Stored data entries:

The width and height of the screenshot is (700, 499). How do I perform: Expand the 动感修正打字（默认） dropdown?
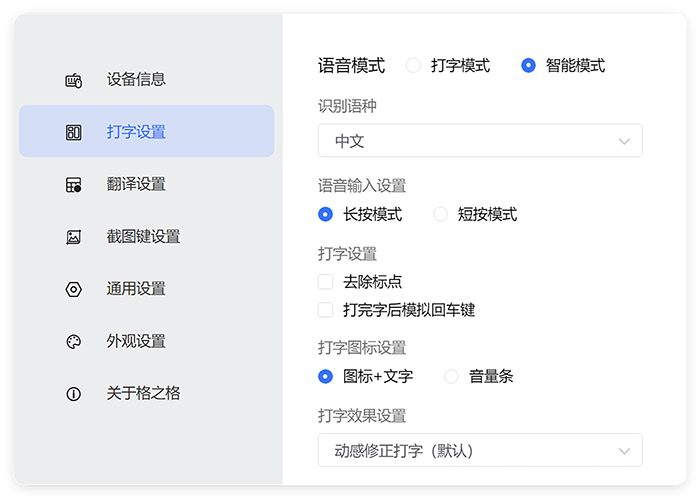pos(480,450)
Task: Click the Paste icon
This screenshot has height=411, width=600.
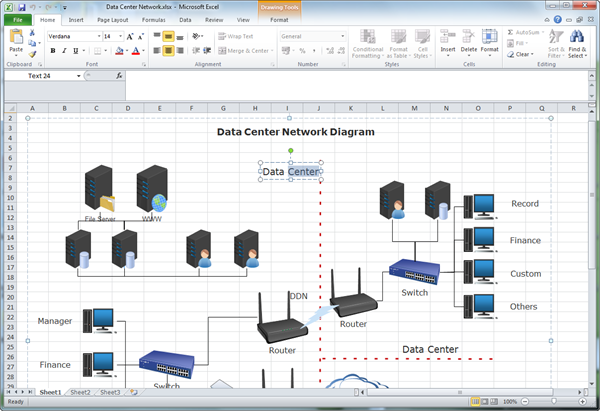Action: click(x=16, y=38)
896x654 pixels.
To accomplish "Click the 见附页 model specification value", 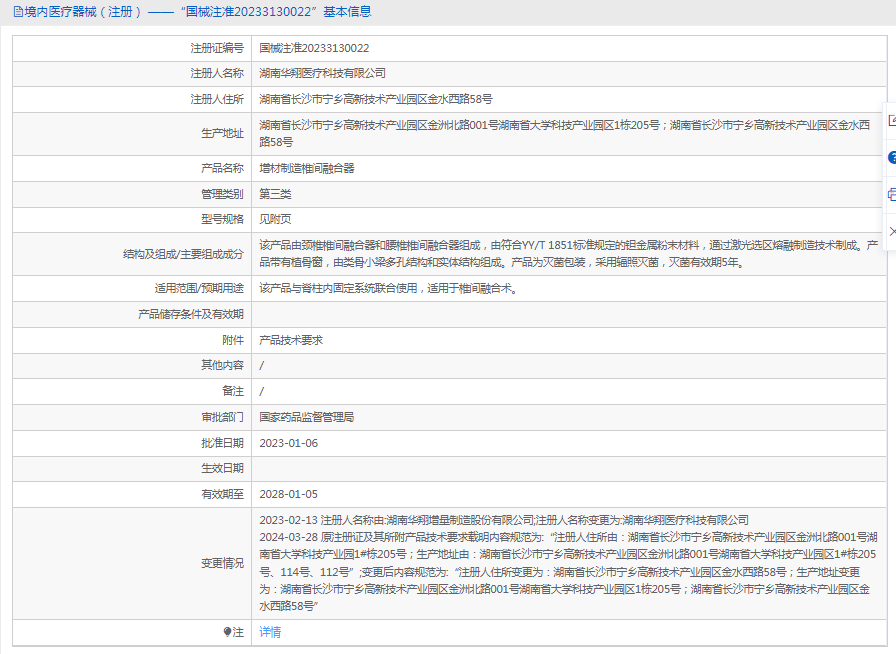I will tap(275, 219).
...
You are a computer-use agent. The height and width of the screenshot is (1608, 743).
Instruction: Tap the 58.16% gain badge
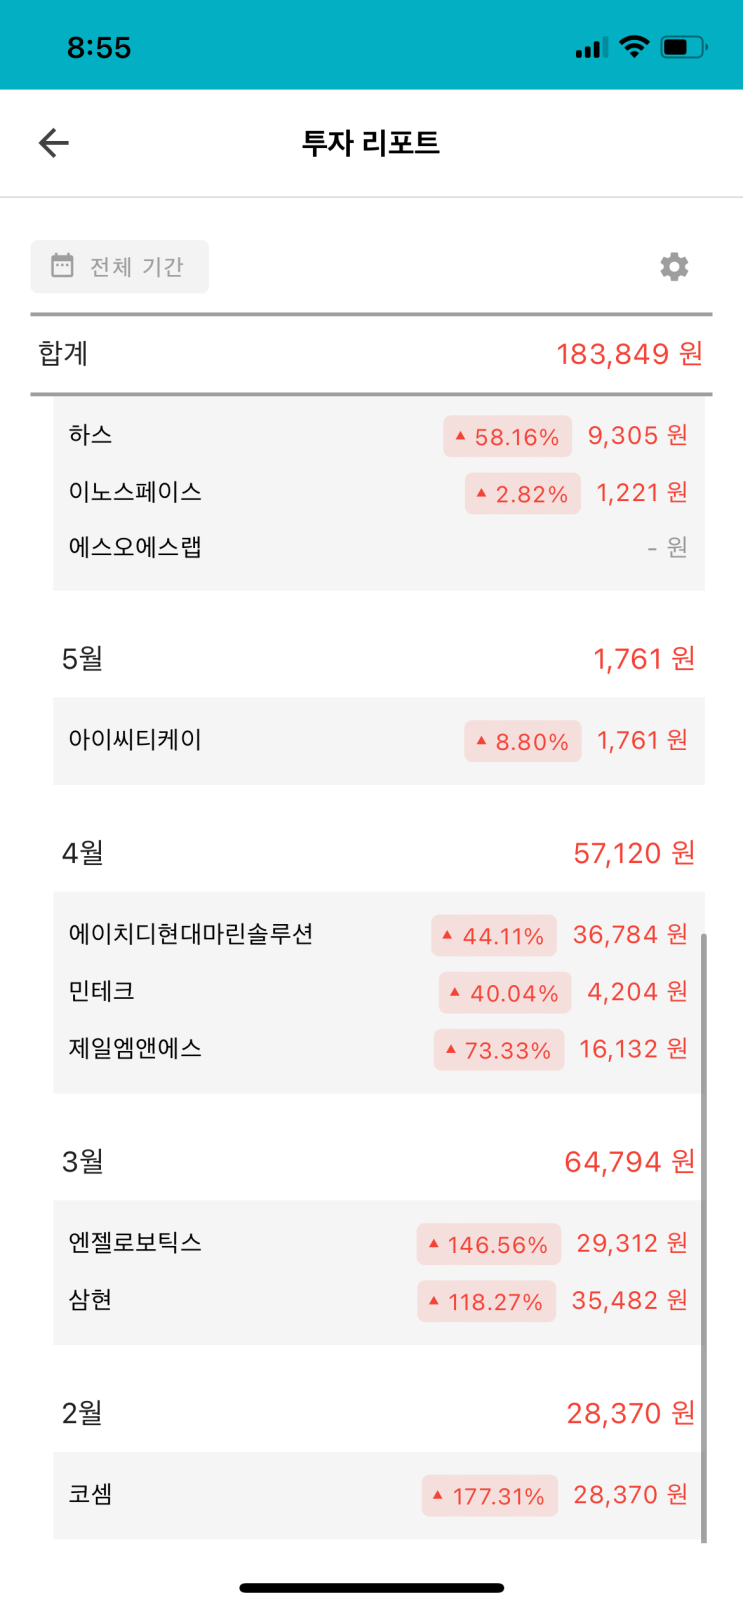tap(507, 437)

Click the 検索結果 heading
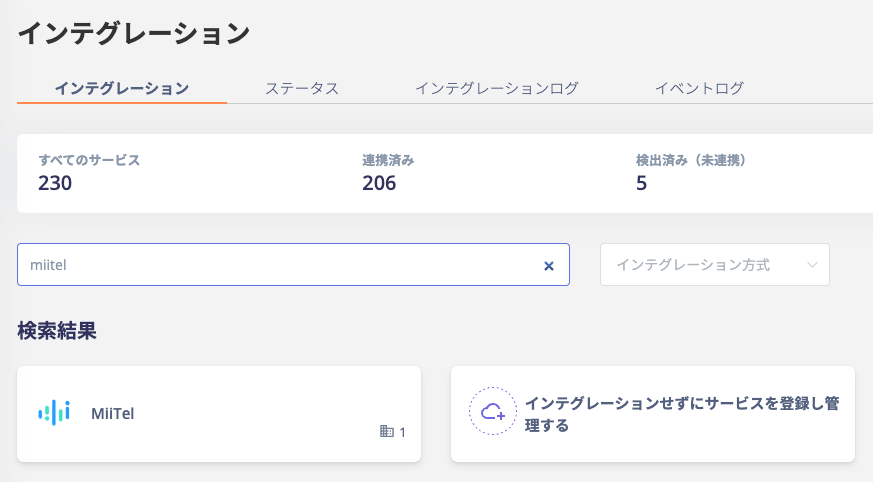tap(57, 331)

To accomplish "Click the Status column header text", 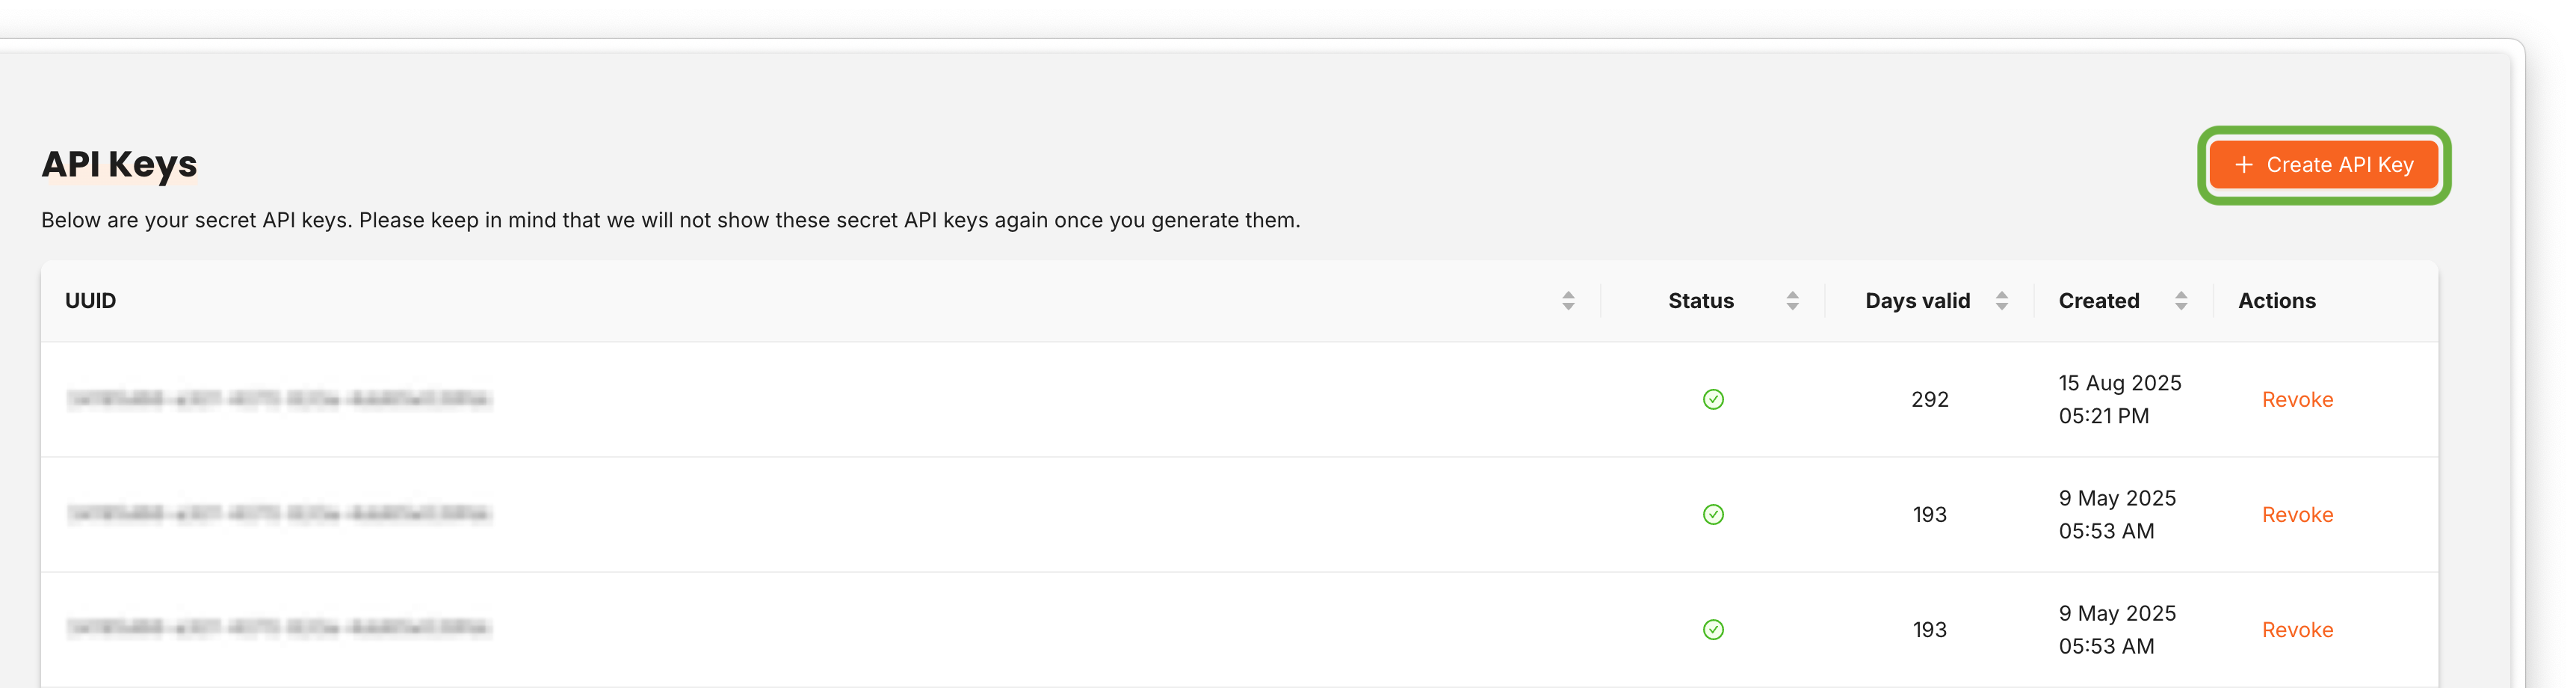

What you will do => Using the data above, retype exactly and only the lines from the one containing "Click the 検索結果 heading" up to and including the one containing "the Status column", with no pictures carried over.

Output below =>
Click the 検索結果 heading
tap(57, 331)

To accomplish "Click the Status column header text", 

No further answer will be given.